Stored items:
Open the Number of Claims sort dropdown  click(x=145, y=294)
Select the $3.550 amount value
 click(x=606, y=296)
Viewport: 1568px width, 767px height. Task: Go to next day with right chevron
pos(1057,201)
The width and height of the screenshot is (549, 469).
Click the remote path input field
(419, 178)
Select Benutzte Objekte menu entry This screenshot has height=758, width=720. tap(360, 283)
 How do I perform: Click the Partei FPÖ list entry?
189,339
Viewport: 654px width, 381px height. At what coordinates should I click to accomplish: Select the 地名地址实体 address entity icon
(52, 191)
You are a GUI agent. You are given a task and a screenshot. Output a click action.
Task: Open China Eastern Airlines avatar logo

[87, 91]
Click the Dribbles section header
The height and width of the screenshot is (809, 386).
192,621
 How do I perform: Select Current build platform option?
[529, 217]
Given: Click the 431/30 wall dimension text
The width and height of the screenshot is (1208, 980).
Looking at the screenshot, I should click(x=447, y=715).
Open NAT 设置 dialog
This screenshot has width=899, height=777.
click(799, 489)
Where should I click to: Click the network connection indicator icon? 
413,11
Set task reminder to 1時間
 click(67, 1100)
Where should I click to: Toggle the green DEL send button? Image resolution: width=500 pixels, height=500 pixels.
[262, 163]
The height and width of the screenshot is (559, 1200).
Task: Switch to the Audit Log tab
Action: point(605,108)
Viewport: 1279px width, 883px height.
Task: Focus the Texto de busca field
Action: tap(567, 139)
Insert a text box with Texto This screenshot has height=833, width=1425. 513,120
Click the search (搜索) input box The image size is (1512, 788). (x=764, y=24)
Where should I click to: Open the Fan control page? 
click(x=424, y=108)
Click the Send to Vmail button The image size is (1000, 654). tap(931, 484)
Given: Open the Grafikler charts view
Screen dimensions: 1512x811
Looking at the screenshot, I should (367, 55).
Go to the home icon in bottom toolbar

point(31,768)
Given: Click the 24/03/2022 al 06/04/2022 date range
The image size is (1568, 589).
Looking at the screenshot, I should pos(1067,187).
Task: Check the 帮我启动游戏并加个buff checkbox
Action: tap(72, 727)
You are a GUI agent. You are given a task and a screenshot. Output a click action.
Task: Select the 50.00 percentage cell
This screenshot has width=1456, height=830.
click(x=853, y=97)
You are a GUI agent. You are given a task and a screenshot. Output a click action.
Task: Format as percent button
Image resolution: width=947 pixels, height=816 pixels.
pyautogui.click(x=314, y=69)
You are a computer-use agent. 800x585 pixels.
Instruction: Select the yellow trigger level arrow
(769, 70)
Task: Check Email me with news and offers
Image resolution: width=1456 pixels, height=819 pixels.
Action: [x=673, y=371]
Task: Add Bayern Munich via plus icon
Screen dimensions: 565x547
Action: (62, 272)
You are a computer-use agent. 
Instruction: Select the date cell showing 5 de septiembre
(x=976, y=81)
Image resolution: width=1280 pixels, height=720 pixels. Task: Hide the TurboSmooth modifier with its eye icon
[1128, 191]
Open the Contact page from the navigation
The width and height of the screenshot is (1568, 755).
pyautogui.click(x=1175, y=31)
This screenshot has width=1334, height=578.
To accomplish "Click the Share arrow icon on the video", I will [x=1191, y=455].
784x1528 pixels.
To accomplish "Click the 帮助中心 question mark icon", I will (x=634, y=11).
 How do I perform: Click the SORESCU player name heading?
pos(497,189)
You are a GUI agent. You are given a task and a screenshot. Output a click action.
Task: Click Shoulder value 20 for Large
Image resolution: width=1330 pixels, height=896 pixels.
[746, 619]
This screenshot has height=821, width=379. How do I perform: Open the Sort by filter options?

- About this task -
Take the entries above and return all of them exactly.

- Completed task -
Open the Number of Claims sort dropdown  click(x=145, y=294)
Select the $3.550 amount value
 click(x=606, y=296)
Viewport: 1568px width, 767px height. Task: Go to next day with right chevron
pos(1057,201)
The width and height of the screenshot is (549, 469).
Click the remote path input field
(419, 178)
Select Benutzte Objekte menu entry This screenshot has height=758, width=720. tap(360, 283)
 How do I perform: Click the Partei FPÖ list entry?
189,339
Viewport: 654px width, 381px height. At what coordinates should I click to accomplish: Select the 地名地址实体 address entity icon
(52, 191)
You are a GUI agent. You are given a task and a screenshot. Output a click action.
Task: Open China Eastern Airlines avatar logo

[87, 91]
Click the Dribbles section header
The height and width of the screenshot is (809, 386).
192,621
 How do I perform: Select Current build platform option?
[529, 217]
Given: Click the 431/30 wall dimension text
The width and height of the screenshot is (1208, 980).
Looking at the screenshot, I should click(x=447, y=715).
Open NAT 设置 dialog
This screenshot has width=899, height=777.
click(799, 489)
Where should I click to: Click the network connection indicator icon? 
413,11
Set task reminder to 1時間
 click(67, 1100)
Where should I click to: Toggle the green DEL send button? Image resolution: width=500 pixels, height=500 pixels.
[262, 163]
The height and width of the screenshot is (559, 1200).
Task: Switch to the Audit Log tab
Action: point(605,108)
Viewport: 1279px width, 883px height.
Task: Focus the Texto de busca field
Action: tap(567, 139)
Insert a text box with Texto This screenshot has height=833, width=1425. 513,120
Click the search (搜索) input box The image size is (1512, 788). (x=764, y=24)
Where should I click to: Open the Fan control page? 
click(x=424, y=108)
Click the Send to Vmail button The image size is (1000, 654). tap(931, 484)
Given: Open the Grafikler charts view
Screen dimensions: 1512x811
Looking at the screenshot, I should (367, 55).
Go to the home icon in bottom toolbar

point(31,768)
Given: Click the 24/03/2022 al 06/04/2022 date range
The image size is (1568, 589).
Looking at the screenshot, I should pos(1067,187).
Task: Check the 帮我启动游戏并加个buff checkbox
Action: tap(72, 727)
You are a GUI agent. You are given a task and a screenshot. Output a click action.
Task: Select the 50.00 percentage cell
This screenshot has width=1456, height=830.
click(x=853, y=97)
You are a GUI agent. You are given a task and a screenshot. Output a click action.
Task: Format as percent button
Image resolution: width=947 pixels, height=816 pixels.
pyautogui.click(x=314, y=69)
You are a computer-use agent. 800x585 pixels.
Instruction: Select the yellow trigger level arrow
(769, 70)
Task: Check Email me with news and offers
Image resolution: width=1456 pixels, height=819 pixels.
Action: [x=673, y=371]
Task: Add Bayern Munich via plus icon
Screen dimensions: 565x547
Action: (62, 272)
You are a computer-use agent. 
Instruction: Select the date cell showing 5 de septiembre
(x=976, y=81)
Image resolution: width=1280 pixels, height=720 pixels. Task: Hide the TurboSmooth modifier with its eye icon
[1128, 191]
Open the Contact page from the navigation
The width and height of the screenshot is (1568, 755).
pyautogui.click(x=1175, y=31)
This screenshot has width=1334, height=578.
To accomplish "Click the Share arrow icon on the video", I will [x=1191, y=455].
784x1528 pixels.
To accomplish "Click the 帮助中心 question mark icon", I will (x=634, y=11).
 How do I perform: Click the SORESCU player name heading?
pos(497,189)
You are a GUI agent. You are given a task and a screenshot. Output a click action.
Task: Click Shoulder value 20 for Large
Image resolution: width=1330 pixels, height=896 pixels.
[746, 619]
This screenshot has height=821, width=379. How do I perform: Open the Sort by filter options?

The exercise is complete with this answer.